◆ Work order ◆
With the line containing "At what coordinates should I click to accomplish: Select the R4" as the start and the line containing "Task: Click the B value field in mm" as the end, transcribe that span of the entries below exactly, including both.

Dataset entries:
§
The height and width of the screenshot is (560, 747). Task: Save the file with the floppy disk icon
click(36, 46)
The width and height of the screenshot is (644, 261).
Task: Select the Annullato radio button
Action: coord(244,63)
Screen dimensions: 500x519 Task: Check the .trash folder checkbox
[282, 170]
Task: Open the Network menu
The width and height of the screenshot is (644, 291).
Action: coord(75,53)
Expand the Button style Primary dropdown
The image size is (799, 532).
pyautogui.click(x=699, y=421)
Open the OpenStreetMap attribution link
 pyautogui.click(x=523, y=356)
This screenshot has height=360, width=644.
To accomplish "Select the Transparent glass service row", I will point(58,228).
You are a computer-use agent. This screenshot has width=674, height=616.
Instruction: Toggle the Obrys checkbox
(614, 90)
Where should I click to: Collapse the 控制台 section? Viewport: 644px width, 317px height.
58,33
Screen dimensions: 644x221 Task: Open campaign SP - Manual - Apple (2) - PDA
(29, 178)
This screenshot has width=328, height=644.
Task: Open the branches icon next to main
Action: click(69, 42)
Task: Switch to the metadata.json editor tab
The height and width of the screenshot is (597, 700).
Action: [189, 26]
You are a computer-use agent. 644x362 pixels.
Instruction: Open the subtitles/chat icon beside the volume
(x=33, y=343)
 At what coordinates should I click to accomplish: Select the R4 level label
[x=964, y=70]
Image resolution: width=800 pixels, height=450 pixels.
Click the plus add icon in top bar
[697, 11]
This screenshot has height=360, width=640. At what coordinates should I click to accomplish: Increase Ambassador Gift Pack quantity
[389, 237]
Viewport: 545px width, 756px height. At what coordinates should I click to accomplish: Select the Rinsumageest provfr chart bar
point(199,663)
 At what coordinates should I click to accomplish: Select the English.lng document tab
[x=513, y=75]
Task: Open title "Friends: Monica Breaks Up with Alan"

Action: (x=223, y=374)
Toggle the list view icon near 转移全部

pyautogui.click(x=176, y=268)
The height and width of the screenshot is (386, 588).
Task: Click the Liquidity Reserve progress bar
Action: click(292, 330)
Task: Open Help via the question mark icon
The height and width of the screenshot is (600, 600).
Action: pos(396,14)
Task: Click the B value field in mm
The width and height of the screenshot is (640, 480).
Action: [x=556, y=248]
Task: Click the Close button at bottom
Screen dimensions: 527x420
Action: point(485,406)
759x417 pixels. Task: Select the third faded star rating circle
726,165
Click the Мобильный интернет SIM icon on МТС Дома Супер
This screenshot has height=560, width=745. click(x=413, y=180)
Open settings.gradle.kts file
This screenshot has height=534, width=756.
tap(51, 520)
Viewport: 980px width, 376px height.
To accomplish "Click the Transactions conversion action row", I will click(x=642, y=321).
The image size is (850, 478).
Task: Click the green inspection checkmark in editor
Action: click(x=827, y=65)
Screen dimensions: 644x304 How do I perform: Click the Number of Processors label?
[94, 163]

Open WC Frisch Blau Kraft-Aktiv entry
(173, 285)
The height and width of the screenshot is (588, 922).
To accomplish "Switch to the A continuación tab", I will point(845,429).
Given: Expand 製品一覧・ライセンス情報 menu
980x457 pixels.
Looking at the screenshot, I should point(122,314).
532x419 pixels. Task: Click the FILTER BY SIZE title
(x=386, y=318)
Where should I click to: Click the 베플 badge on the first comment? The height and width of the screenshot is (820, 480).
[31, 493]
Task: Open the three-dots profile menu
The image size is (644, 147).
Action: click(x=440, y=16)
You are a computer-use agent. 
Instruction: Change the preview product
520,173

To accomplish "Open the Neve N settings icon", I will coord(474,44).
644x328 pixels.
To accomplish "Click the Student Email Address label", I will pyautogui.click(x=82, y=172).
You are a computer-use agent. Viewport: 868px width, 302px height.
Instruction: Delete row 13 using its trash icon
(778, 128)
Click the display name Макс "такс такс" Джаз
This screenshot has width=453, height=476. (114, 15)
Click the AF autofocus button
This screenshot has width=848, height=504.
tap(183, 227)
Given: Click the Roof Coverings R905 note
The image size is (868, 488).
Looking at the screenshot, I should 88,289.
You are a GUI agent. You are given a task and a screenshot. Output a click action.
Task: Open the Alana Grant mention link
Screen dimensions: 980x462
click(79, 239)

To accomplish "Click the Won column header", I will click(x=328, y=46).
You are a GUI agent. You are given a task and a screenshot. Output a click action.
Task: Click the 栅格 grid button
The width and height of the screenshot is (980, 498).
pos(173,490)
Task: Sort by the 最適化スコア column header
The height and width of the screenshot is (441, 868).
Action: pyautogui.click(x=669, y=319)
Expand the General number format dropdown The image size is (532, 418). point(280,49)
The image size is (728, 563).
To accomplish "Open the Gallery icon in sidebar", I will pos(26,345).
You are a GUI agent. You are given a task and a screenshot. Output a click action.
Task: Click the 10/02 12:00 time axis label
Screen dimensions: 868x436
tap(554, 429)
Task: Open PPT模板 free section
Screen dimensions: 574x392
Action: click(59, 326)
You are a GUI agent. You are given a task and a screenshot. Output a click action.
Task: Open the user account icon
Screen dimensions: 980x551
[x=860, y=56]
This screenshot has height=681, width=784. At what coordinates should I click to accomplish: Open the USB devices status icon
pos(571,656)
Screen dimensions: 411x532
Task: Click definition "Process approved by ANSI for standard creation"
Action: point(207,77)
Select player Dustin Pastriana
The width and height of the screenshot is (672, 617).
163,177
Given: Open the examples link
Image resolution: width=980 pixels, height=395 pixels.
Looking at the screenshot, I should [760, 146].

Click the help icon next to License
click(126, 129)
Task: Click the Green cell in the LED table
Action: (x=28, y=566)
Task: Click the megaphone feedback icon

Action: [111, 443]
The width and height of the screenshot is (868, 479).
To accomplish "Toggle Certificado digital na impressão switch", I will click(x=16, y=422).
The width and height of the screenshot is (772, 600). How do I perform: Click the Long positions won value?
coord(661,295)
§
◆ Solution for this problem ◆
 At what coordinates should I click to accomplish: Select the R4 level label
[x=964, y=70]
Image resolution: width=800 pixels, height=450 pixels.
Click the plus add icon in top bar
[697, 11]
This screenshot has height=360, width=640. At what coordinates should I click to accomplish: Increase Ambassador Gift Pack quantity
[389, 237]
Viewport: 545px width, 756px height. At what coordinates should I click to accomplish: Select the Rinsumageest provfr chart bar
point(199,663)
 At what coordinates should I click to accomplish: Select the English.lng document tab
[x=513, y=75]
Task: Open title "Friends: Monica Breaks Up with Alan"

Action: (x=223, y=374)
Toggle the list view icon near 转移全部

pyautogui.click(x=176, y=268)
The height and width of the screenshot is (386, 588).
Task: Click the Liquidity Reserve progress bar
Action: click(292, 330)
Task: Open Help via the question mark icon
The height and width of the screenshot is (600, 600).
Action: pos(396,14)
Task: Click the B value field in mm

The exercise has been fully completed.